Luolishania longicruris, Rarest of the Chengjiang Lobopodians
Cambrian Explosion Lobopodian
Name: Luolishania longicruris
Early Cambrian (~525 million years ago)
Size: 13 mm long
Fossil Site: Chengjiang Maotianshan Shale - Quiongzhusi Section, Yu'anshan Member, Heilinpu Formation, Maotianshan, Yuxi, Yunnan Province, China
The Lobopodians are small marine and terrestrial animals termed colloquially "velvet worms" or "worms with legs". While all Recent forms are terrestrial, most fossil Lobopodians are marine, and are known primarily from the Cambrian. Six named genera, each with a single species, are known from the Chengjiang Biota, making it the richest source of fossils of the type on Earth.

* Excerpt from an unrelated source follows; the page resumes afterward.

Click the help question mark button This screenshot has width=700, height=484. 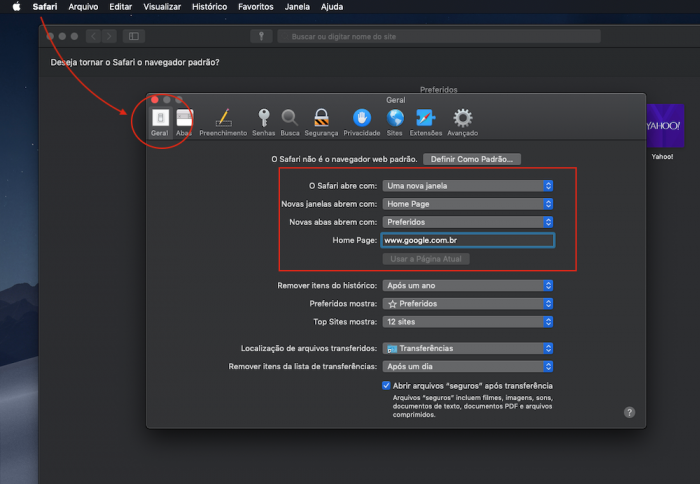tap(629, 412)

This Lobopod comes from Maotianshan (Mao Tian Hill), site of the original discovery of the Chengjiang Biota by Hou Xian-guang in 1984. The specimen is most striking, and concomitantly rare; as of 2004, only but six examples were known. A complete Luolishania is thought to be some 15 mm long, making this specimen typical. Each leg bears curved claws that are thought to have served the creature as an adaptation to crawling on other organisms. Luolishania has been found in association with Proferans. Some authors suggest that Luolishania is most closely related to Xenusion from the Early Cambrian of Germany. The genus is unknown outside of Yunnan Province. This fine example has incredible detail, with its long legs clearly evident.